Craig Benkman, a professor in UW’s Department of Zoology and Physiology and the paper’s other author, said researchers have long known that lodgepole pines respond to fire by diversifying their cone production.

Trees that grow in areas prone to fire produce closed cones, allowing them to retain their seeds for years, or until they’re released by heat. Given that specialized trait, the trees have adapted to quickly recolonize burned areas across the West.

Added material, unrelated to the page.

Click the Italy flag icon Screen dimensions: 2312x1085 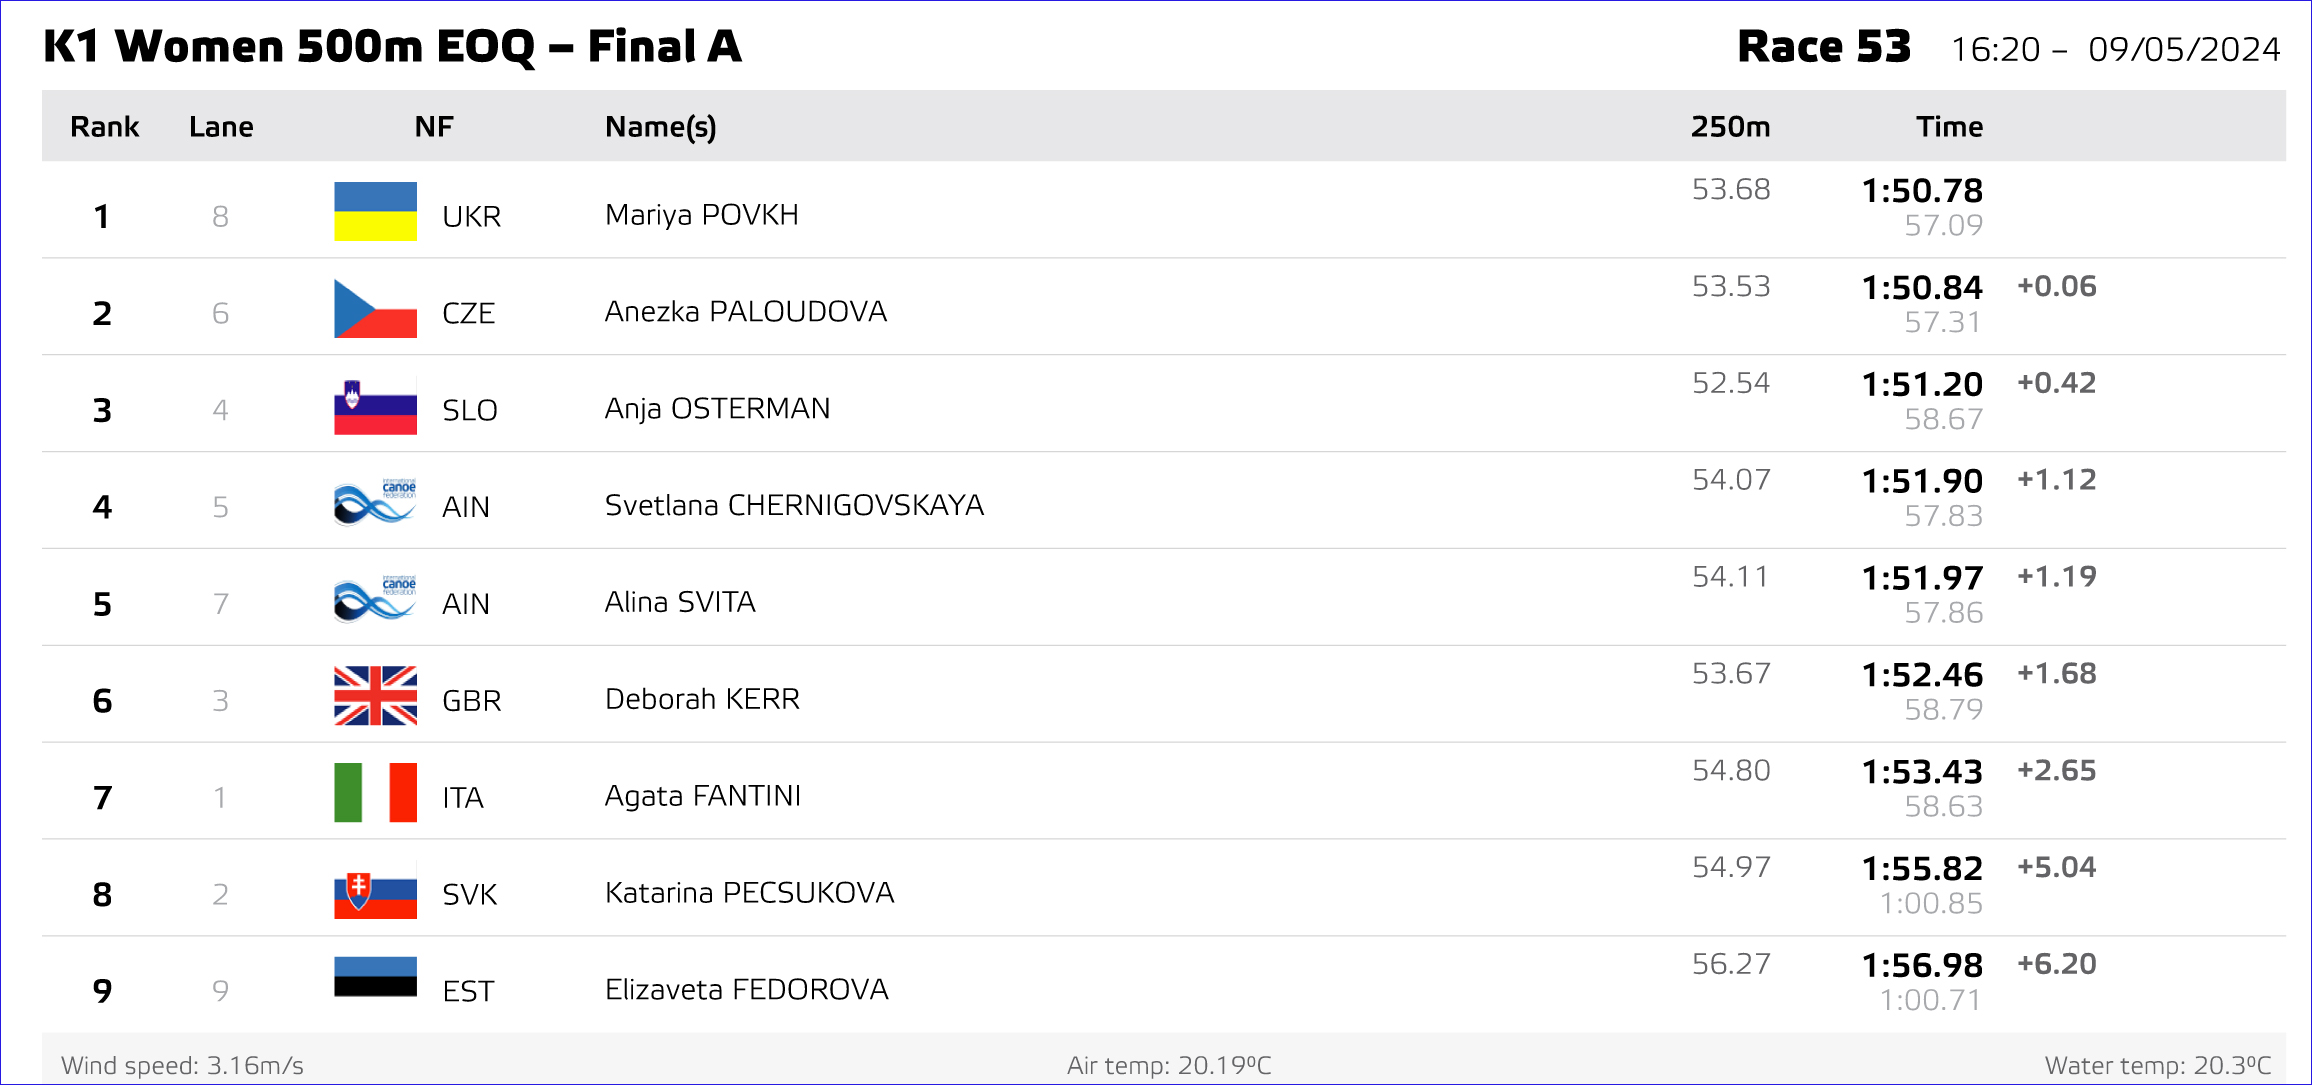tap(375, 792)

That was the case following the 1988 Yellowstone fires, where the team conducted its research. Yet the uneven nature of lodgepole recovery after the fires proved perplexing, leading researchers to suggest that squirrels may be playing a role.


The paper argues that red squirrels – common in lodgepole stands – are taking advantage of the dense production of closed pine cones. By eating the closed cones and leaving the open cones, they’re effectively countering the evolutionary impacts of fire, the team suggests.

“When organisms like red squirrels interact strongly with dominant community members, such as lodgepole pine, evolution can be rapid and affect the ecology of the whole community,” Benkman said. “In this case, we have a widespread system where this is very likely occurring.”

As seeds from the fire-adapted trees are consumed by squirrels, the theory goes, trees not adapted to fire proliferate. That, Talluto said, could change the face of the landscape as fires become larger and more intense.

“We have two controlling inputs, fire and squirrels, and if we change one of the inputs, we’re going to change the balancing point of the whole system,” he said. “It might balance out, or it might go the other way, where, eventually, we don’t see forests, we see sagebrush. When you have complex dynamics at play, it’s difficult to predict how that will happen.”

The findings add to a growing scientific consensus that suggests evolutionary changes can happen quickly. It also suggests such changes can have dramatic effects on entire ecosystems.

Besides the red squirrel, Talluto said, no other factors have been identified to explain the patchwork regeneration of lodgepole pines producing open and closed cones.

“A big part of this is really being influenced by a squirrel that weighs a couple of ounces,” said Talluto. “That’s a big biological story. We think of evolution as being a slow process, but it can happen pretty quickly in the system.”